The Old Corner Bookstore (now a Chipolte) - The Freedom Trail

8. Old South Meeting House

Old South Meeting House - The Freedom Trail

The Old South Meeting House, built in 1729, is most known for the meetings which eventually led to the Boston Tea Party.

9. Old State House

The Old State House - The Freedom Trail

The Old State House, built in 1713, is the oldest surviving public building in Boston. Up until 1798, it was the seat of the Massachusetts General Court. Today, it operates as a museum open to the public.

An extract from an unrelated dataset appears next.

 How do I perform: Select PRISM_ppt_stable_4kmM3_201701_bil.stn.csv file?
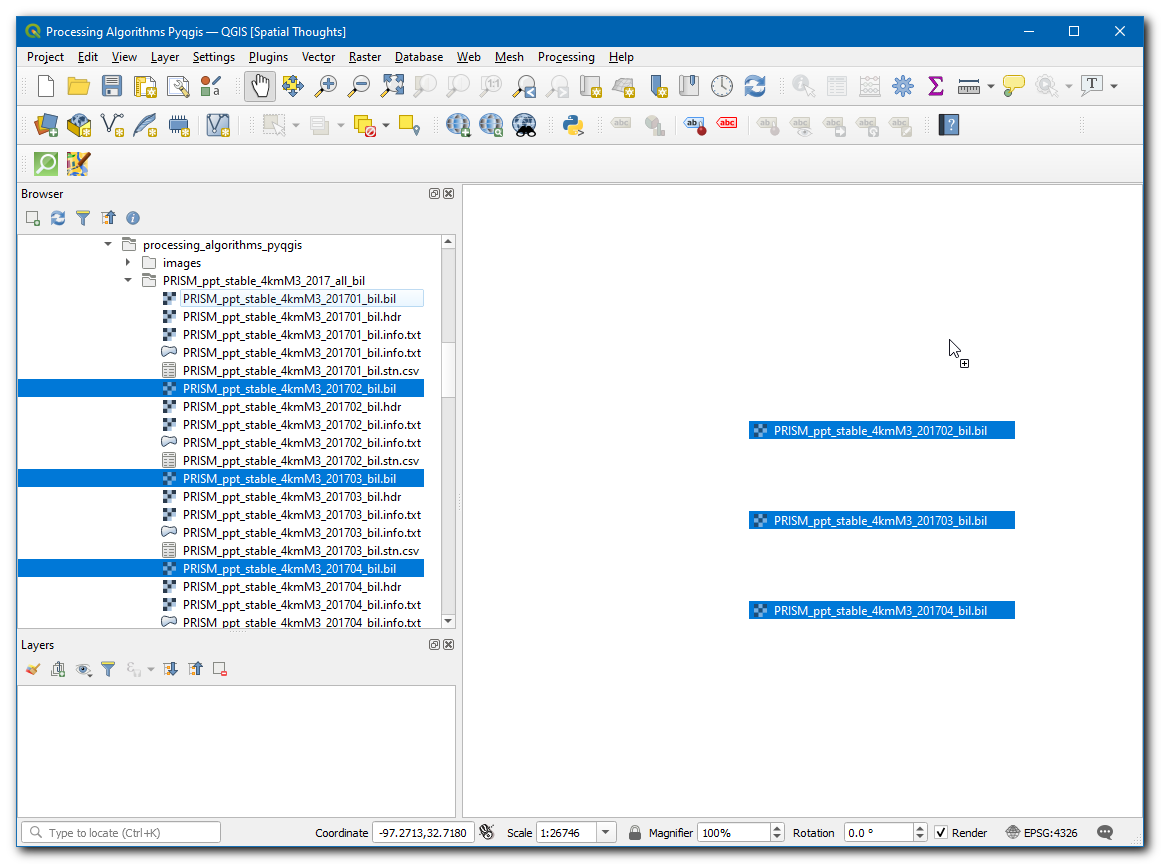[300, 371]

10. Site of the Boston Massacre

Site of the Boston Massacre - The Freedom Trail

The Boston Massacre is the name for the street riot which took place in 1770 between the American colonists and the British. Tensions built up between the 2 groups and eventually escalated after a colonist insulted the “Redcoats.” In back of the Old State house, there is an emblem commemorating the incident.

11. Faneuil Hall

Faneuil Hall - The Freedom Trail

Faneuil Hall has been used as a meeting place since 1742. In 1806, the space was expanded. Today you will find several restaurants, including the most famous “Cheers” (the pub/restaurant where the TV show was filmed), along with the Quincy Market, which is the largest US food hall (here you will find over 36 international vendors) In addition, you will find numerous shops. Street performances and live events take place throughout the year. Update: Cheers is now closed. However, you can visit the location where exterior shots of Cheers were filmed on Beacon St.

12. Paul Revere House

Paul Revere house - The Freedom Trail

The Paul Revere house was built in 1680, which makes it the oldest building in Boston’s downtown. Paul Revere, whom is most famous for alerting colonists of the British arrival, resided here from 1770 to 1800.

14. Old North Church

Old North Church - The Freedom Trail

Old North Church, built in 1723, is Boston’s oldest church building. The location is famous for the for being the origination of the “One if by land, and two, if by sea” phrase. From its’ tall steeple (191 feet) Robert Newman signaled Britain’s arrival to Paul Revere – 2 lanterns lit up to announce the Britain’s arrival by sea. The interior is supposedly gorgeous, unfortunately Sunday mass was taking place during our trip. Make sure to check mass times if you plan on touring the interior.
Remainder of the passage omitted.